I want to override the default rails string type to always strip inputs. I’m aware there are multiplegems which solve this problem, but I felt a custom type is cleaner (while these gems rely on callbacks).
Following documentation I put the following in an initializer:
class StrippedStringType < ActiveRecord::Type::String
def cast(value)
super&.strip
end
end
ActiveRecord::Type.register(:string, StrippedStringType, adapter: :postgresql)
and ActiveRecord::Type.lookup(:string) returns StrippedStringType, however my models still use ActiveModel::Type::String (which I could inspect by calling eg. User.attribute_types["first_name"]).
What’s also a bit weird: as per documentation I expected ActiveRecord::Type.register(:string, ...) to raise an error when called without :override, as we are overriding a native type, but no such thing happened.
Does anyone have any experience with this kind of thing?
I’m not an expert in the Attributes API, but I think it’s not working because you haven’t told your model to use it. It’s likely just picking ActiveRecord::Type::String based on db introspection.
Does it work if you explicitly tell your models to use the new type?

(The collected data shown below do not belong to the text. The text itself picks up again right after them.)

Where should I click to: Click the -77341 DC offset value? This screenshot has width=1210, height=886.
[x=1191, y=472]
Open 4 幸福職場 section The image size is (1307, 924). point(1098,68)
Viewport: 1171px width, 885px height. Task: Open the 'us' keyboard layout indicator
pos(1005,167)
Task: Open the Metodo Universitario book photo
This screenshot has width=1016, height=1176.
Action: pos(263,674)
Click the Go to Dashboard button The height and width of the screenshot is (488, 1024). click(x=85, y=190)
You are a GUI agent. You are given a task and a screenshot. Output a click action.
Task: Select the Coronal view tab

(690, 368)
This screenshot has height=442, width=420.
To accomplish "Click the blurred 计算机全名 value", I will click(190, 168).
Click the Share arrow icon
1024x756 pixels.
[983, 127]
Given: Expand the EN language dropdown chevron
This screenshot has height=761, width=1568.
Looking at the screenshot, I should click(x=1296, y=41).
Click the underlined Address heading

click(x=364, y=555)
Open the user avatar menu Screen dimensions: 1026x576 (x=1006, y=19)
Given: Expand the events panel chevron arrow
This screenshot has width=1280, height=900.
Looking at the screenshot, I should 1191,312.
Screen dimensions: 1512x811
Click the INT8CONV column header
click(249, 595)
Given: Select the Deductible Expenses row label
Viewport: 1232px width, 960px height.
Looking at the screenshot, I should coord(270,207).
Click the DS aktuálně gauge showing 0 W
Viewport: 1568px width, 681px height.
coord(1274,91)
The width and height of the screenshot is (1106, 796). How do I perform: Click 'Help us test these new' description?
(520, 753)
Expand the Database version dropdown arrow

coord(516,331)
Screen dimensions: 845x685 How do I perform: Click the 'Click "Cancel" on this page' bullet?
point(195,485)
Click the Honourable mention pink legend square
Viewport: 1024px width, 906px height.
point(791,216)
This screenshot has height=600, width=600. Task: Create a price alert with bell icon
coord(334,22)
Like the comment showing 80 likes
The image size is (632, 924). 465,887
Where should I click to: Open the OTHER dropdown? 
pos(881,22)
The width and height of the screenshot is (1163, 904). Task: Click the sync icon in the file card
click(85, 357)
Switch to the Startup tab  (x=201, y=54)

class SomeModel < ApplicationRecord
attribute :some_attribute, StrippedStringType.new
attribute :another_attribute, StrippedStringType.new
end
Yes that would work - however I want this to be picked up automatically, as it affects every :string-column in my app, and I don’t want to define this manually in every model for every :string-column. (That’s what we did in the past, and often forgot)
Monkeypatching ActiveModel::Type::String does what I want, but that seems a bit intrusive.
Overriding the default :string-type is exactly what I want in this case, but it seems I’m misunderstanding the purpose of overriding a type.